I was impotently angry that even as the cheque bore the name and logo of the issuer, the branch manager still bothered me with questions about the source of the money.

That was how rigorous banks were in those days when it comes to tracing the source of money deposited with them. Those days are gone and may be gone for a pretty long time.

Today, even as the law stipulates that no individual can deposit or withdraw anything above N5 million without the knowledge of the Economic and Financial Crimes Commission (EFCC), billions of naira are frequently transferred from government accounts to individual accounts without EFCC being informed.

Abdulrasheed Maina, the jailed former chairman of Pension Reform Task Team (PRTT), stole N2 billion from the fund he was sent to protect. He deposited well over N1 billion in banks without anyone asking where the money came from. The banks opened fictitious accounts in the names of Maina’s relatives without their consent.

Anybody stealing government money today must steal in absolute connivance with banks managers. When someone steals government money, the bank manager gets his cut from it.

If a top civil servant or politician is stealing N2 billion, the bank manager gets N200 million and transfers N1.8 billion from government account into the personal account of the thief.

If the thief is transferring N10 billion from government account to his own, the bank manager gets N2 billion. The same thing happens when the thief is depositing huge cash accruing to government into his account.  

The bank manager knows that the thief cannot make 0.0005 per cent of the money he is depositing in his bank in his 35 years with government even if he was on salary grade level 17 throughout the length of his service.

However, the banker cannot stop the looter or alert the EFCC because of the lure of the cut he gets from the loot.

The looting of government treasury would stop the day banks managers are willing to alert EFCC about government officials looting government funds.

What bothers every stakeholder is that despite the wanton looting of government treasury with the proven connivance of banks managers, no banker is standing trial for conniving with a treasury looter.

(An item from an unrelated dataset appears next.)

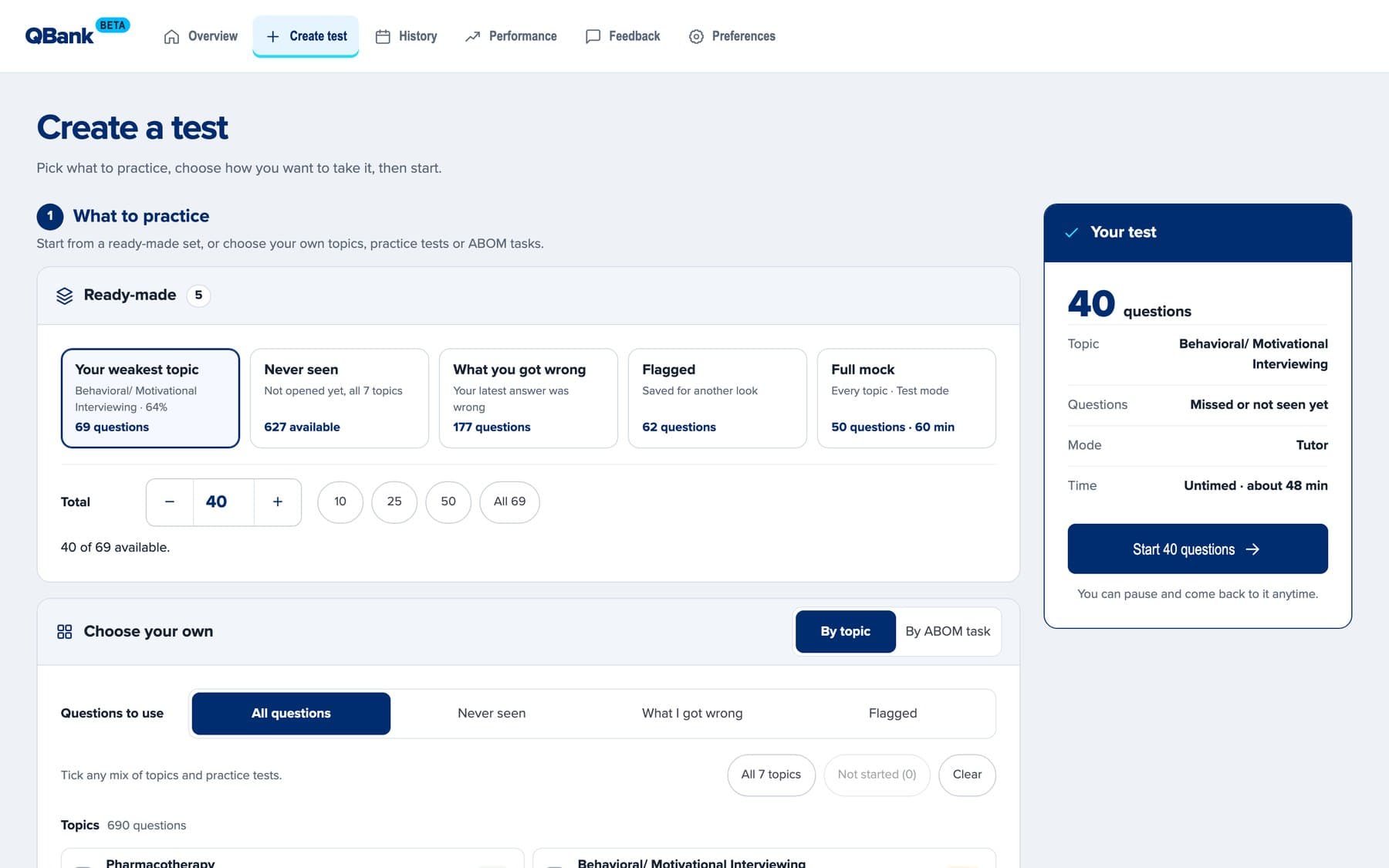
Task: Open the Performance trend arrow icon
Action: (473, 36)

Diezani Alison Madueke, a former minister of petroleum, gave a former managing director of Fidelity Bank the sum of $114 million which he converted into naira and used to bribe INEC officials to ensure that Jonathan won the presidential election of 2015.

Despite the massive bribery, Buhari defeated Jonathan in the election and the plot leaked. A number of those who collected the bribe were tried and jailed but the bank managing director who shared the bribe is enjoying the comfort of his home today.

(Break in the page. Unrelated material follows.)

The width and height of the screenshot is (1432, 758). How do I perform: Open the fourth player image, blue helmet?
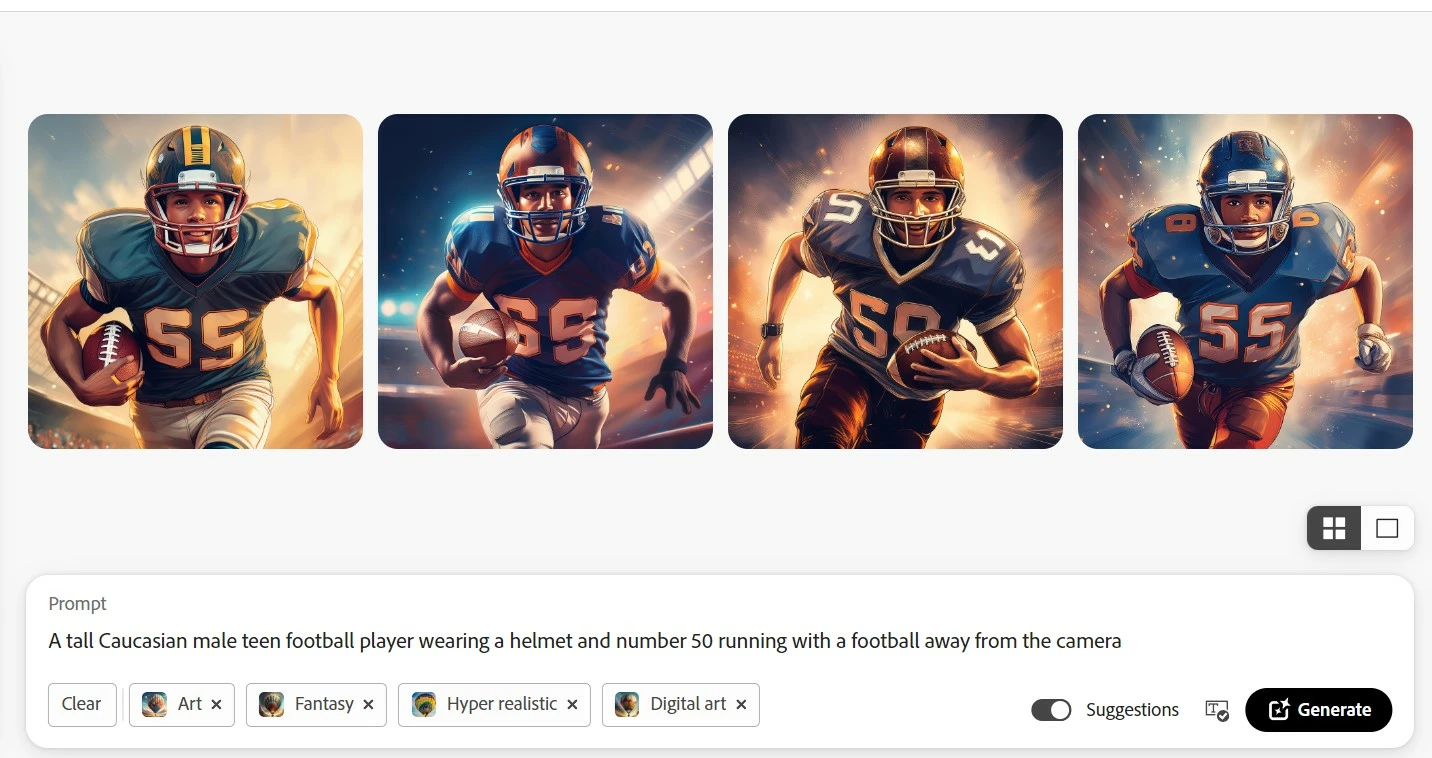pyautogui.click(x=1245, y=281)
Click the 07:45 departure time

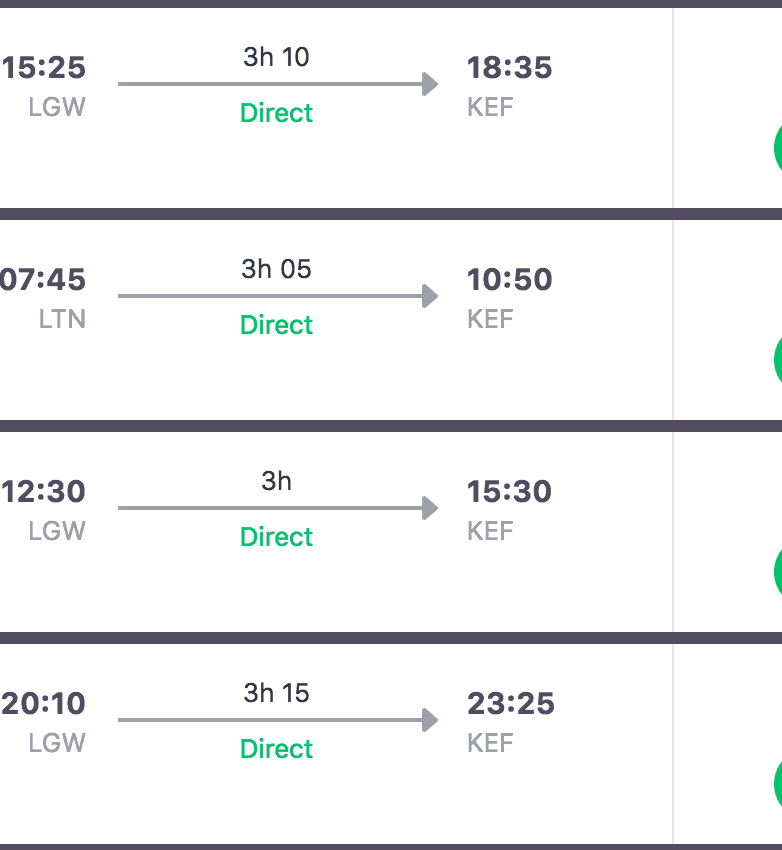coord(44,280)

He was not even compelled to refund the commission he collected from sharing the bribe. Managers of Nigeria’s dubious banks appear to enjoy an unwritten immunity that baffles everyone.

Banks are at the root of the naira’s disorderly retreat in the foreign exchange market which has taken the official exchange rate of the naira from N460 on May 29, 2023 to N1,560 to the dollar last week.

The Central Bank of Nigeria (CBN) allocates foreign exchange to banks for onward sharing to end users at a rate determined by inter-play of market forces of demand and supply.

A bureau de change (BDC) operator derided the CBN when it announced the new policy that makes banks the major sellers of forex to end users. The BDC operator boasted that they knew how to compromise banks. They went to work the moment the new forex policy of the CBN came to force.

Consequently, if the exchange rate in the banks is N1,490 to the dollar, BDC operators would bid it at the banks at N1, 490 allowing banks a margin of about N200 per dollar.

If a bank manager sells $1 million to BDC operators, he goes home with N200 million without lifting a pin. Banks hoard forex and sell to the highest bidders. That is what makes banks managers stupendously rich.

The CBN can make them accountable for their crimes if it insists on transparency and accountability. The banks should be made to submit extensive details of those they sold forex to with a view to determining where the money goes. That is the only way to instill discipline in our lawless bankers in a desperate bid to stabilise the naira.